The average dose of the antivenom used in the present study was similar to the dose regimen used in a study in China, and in accordance with the recommended doses of other antivenom products used against bites by this Bungarus species [9]. With the aim of protecting its stability, the antivenom was not diluted in large amounts of solution in our study, but nevertheless was infused slowly during a period of 1 h. Since skin testing is today not only considered unnecessary but also misleading, and pretreatment with antihistamine, epinephrine, or corticosteroids is controversial, neither a skin test nor any pretreatment was performed in the present study [1417].
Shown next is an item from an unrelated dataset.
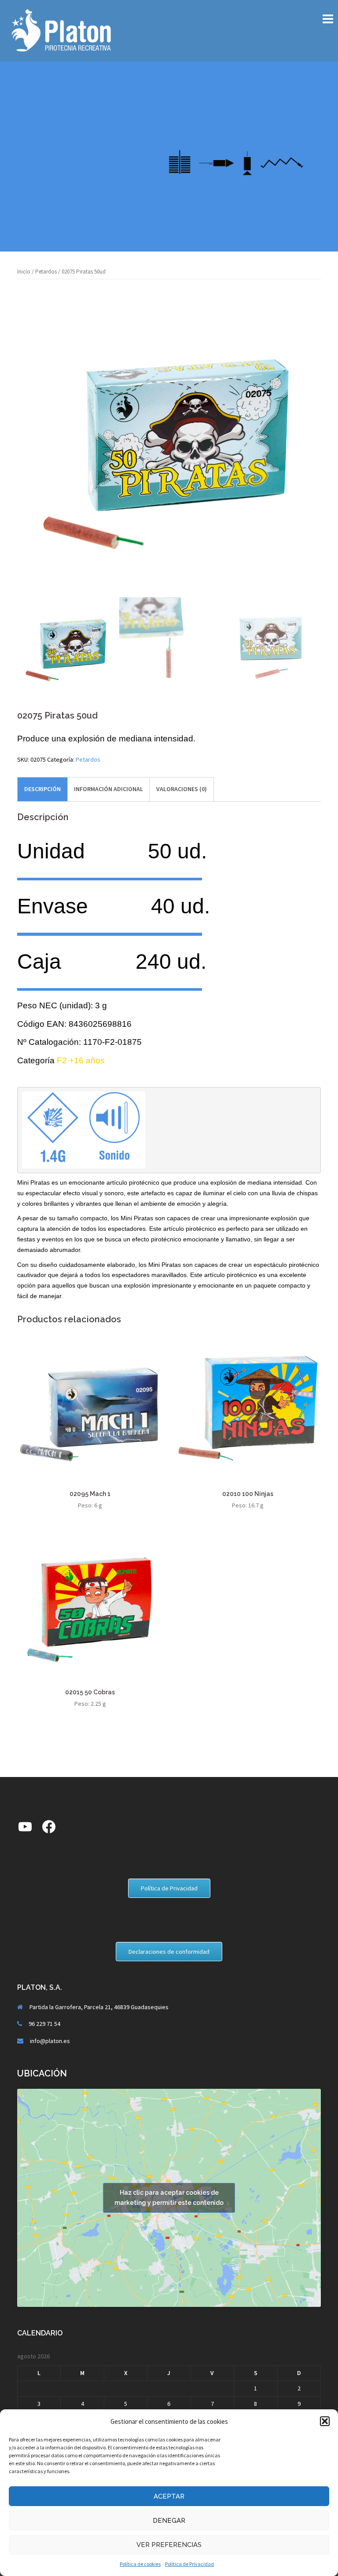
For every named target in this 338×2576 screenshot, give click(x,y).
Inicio (23, 271)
The reported frequencies of adverse reactions after different types of antivenom therapies have varied considerably. Acute reactions in 23–56% of the patients and high frequencies of serum sickness (up to 75%) have been recorded, but in other studies the rates of these complications have been rather low or approximately 10% [5, 1820]. The main explanation for this discrepancy is that the older immunoglobulin-based antivenoms had several side effects, whereas more recent, purer equine antivenoms, containing F(ab′)2 or Fab fragments, produce few side reactions [21]. In our study, no severe reactions were recorded and a single moderate reaction was observed in a patient who developed urticaria. This was probably due to the high quality of the F(ab′)2 antivenom in combination with rational dosing and slow administration. The transiently increased level of transaminases observed in another patient may possibly have had another, unknown explanation.

In view of the method of production of this new antivenom, it seems reasonable to assume that it should also be effective after bites by B. candidus (Malayan krait). However, this remains to be shown in a clinical trial.

Limitations of the Study

Unfortunately, it was not possible to perform this study as a randomized placebo-controlled trial. Therefore, we cannot exclude that a certain degree of unintentional bias may have influenced the recordings in the study protocol, even though every effort to avoid this was undertaken.

Conclusion

In conclusion, the efficacy and safety of this new antivenom were clearly demonstrated in this controlled clinical trial of patients bitten by B. multicinctus.